## [Document passage]

This is an appeal against a judgment delivered in the Magistrate’s
Court, Cape Town in terms of which the appellant was awarded
damages
in the sum of R40,000 as a result of certain words uttered by second
respondent who was employed by the South African Police
Services
(‘SAPS’) as an administrator/radio operator.
The
factual background
On 20 March 2000 first respondent drove in a blue Toyota Venture
patrol vehicle to investigate a case involving a stolen vehicle.

Pursuant to this police operation, first respondent, who was
accompanied by Sergeants Rhode and Duda had contact with the police
radio control centre. The following exchange then took place:
‘
Gesprek
begin op 22:09:
XR-332 Is there no case
number?
Beheer Go to Enquiries
and test the vehicle and get the case number there.
XR-332 No man – you are the one who giving the code 6, so you have
to know everything of the vehicle.
Beheer Ja Duda…as you
may well know you also work inside and you also make code 6 when you
sit in the sender, where the heck am
I suppose to get the case number
from as if I just got the code 6 and the people just phone it true
now.
XR-332 You must said
that the complainant is still busy with the case there la..police
station.
Beheer Ja obvious I
will give the case number if there was one.
WM-28 Control you must
not speak so “vinning” English because there is not a English
word like “sender”.
Beheer On the
control……on the control.
XR-358 Beheer gee daai
ou a “piece of mind”!
Beheer Het julle
verstaan wat daai man met die groot oë gesê het?...en daai coke
glass brille!
WM-28 Wie is dit?...wie
is dit?....Identifiseer daai persoon……ons ken nie mense met groot
oë hier nie….wie is dit nou?
Beheer Groot oë en dik
brille…..hy werk vir Radiobeheer….wie is hy?
WM-28 Nee ek ken nie so
‘n persoon nie.
Beheer Hy is ‘n
inspekteer en hy ry bestuur ‘n Venture.
WM-78 Nee ek het nog
nie iemand gesien wat in ‘n blou Venture ry nie…gee ddai ou se
van man?

## [The data]
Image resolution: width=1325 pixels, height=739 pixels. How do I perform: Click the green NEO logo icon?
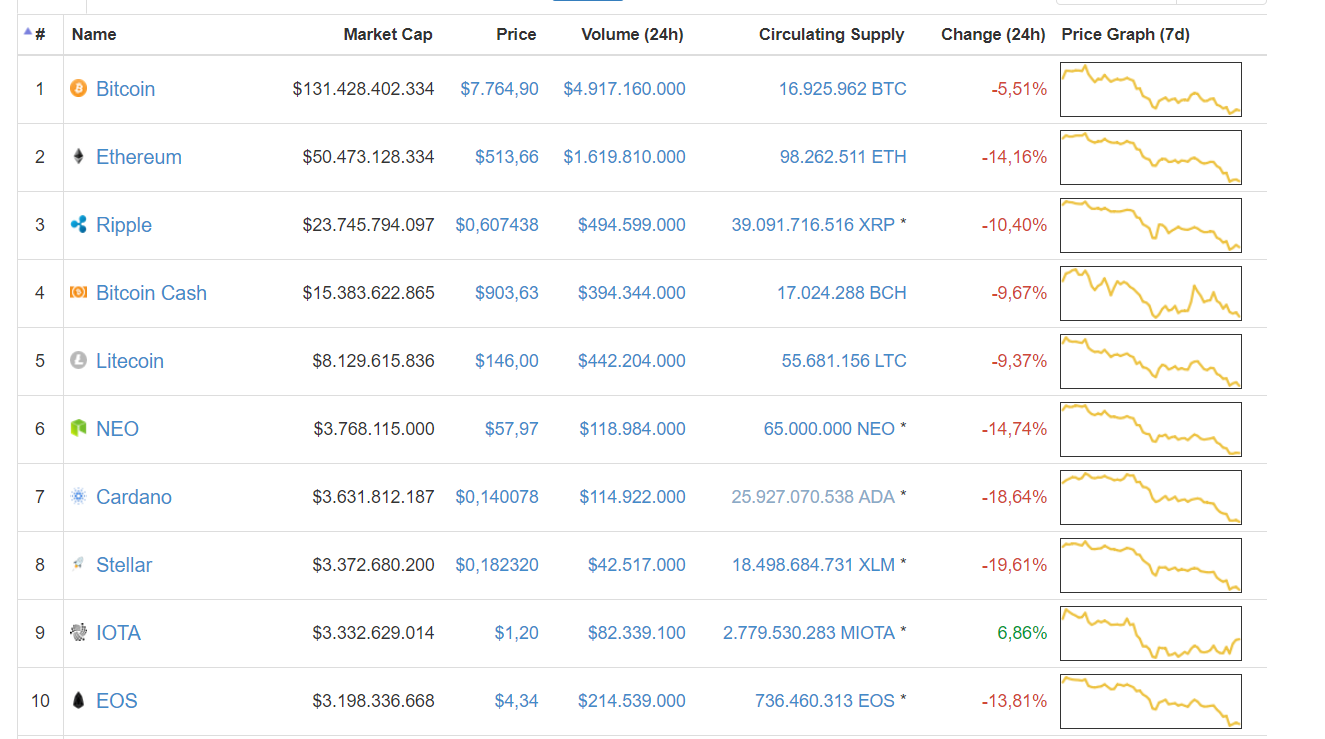pos(79,429)
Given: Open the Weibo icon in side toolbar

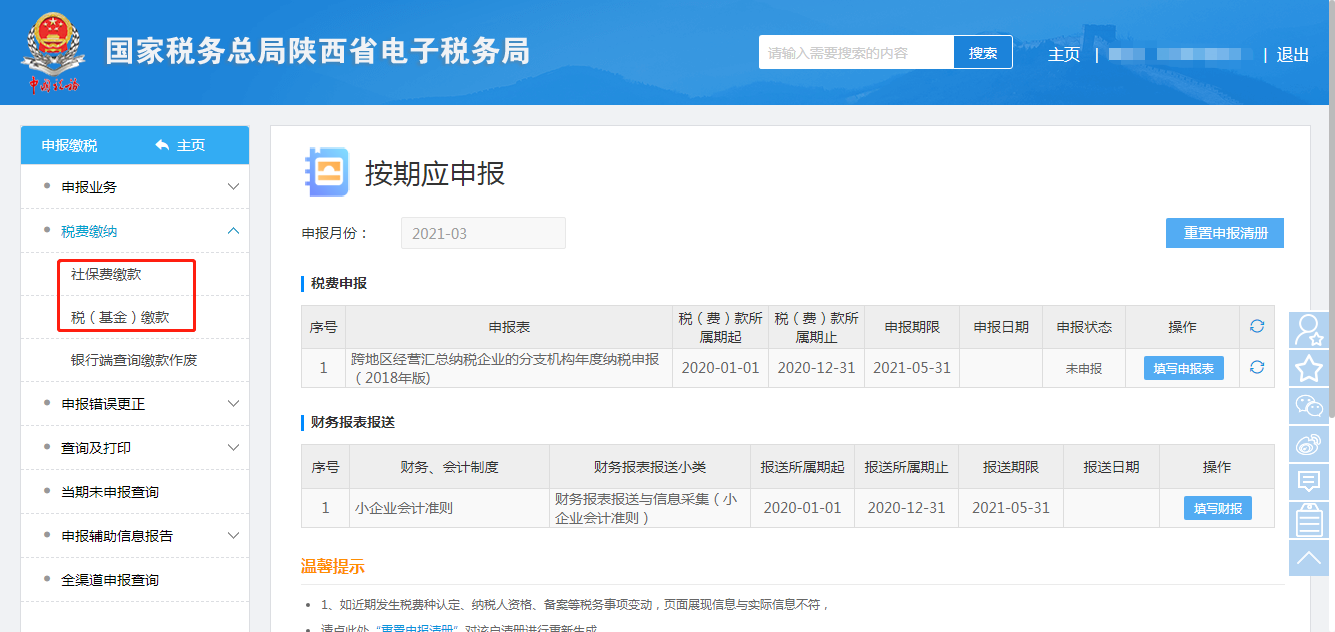Looking at the screenshot, I should [x=1309, y=443].
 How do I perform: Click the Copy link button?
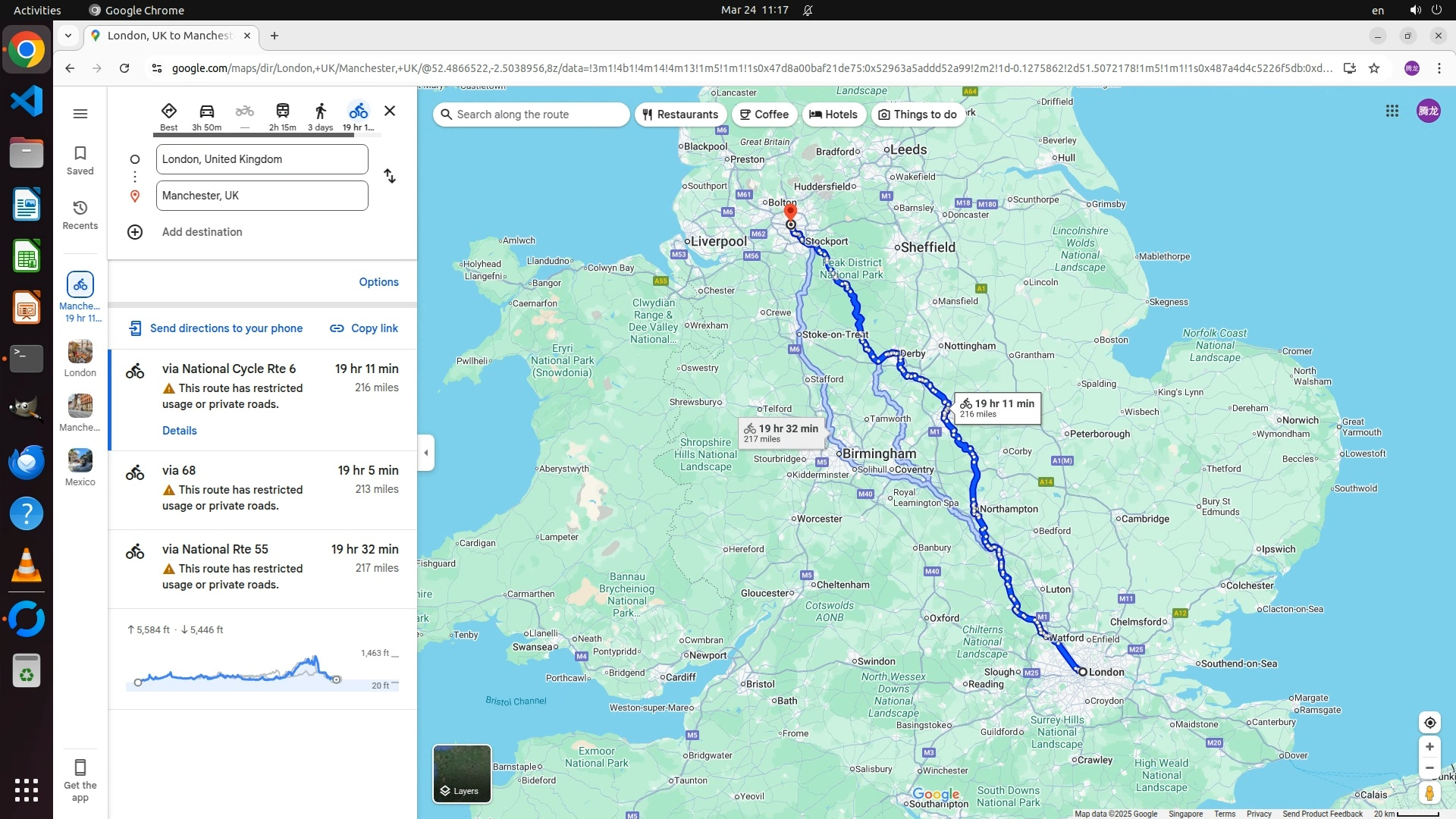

## [Given exercise 1]
In the appeal passage, how much in damages was the appellant awarded in the Magistrate's Court?
## [Given exercise 2]
From the listing, extract every line that contains the string "icon", treating uppercase and lowercase as different.

## [Final answer 1]
R40,000

## [Final answer 2]
Image resolution: width=1325 pixels, height=739 pixels. How do I perform: Click the green NEO logo icon?
Given: Open the Weibo icon in side toolbar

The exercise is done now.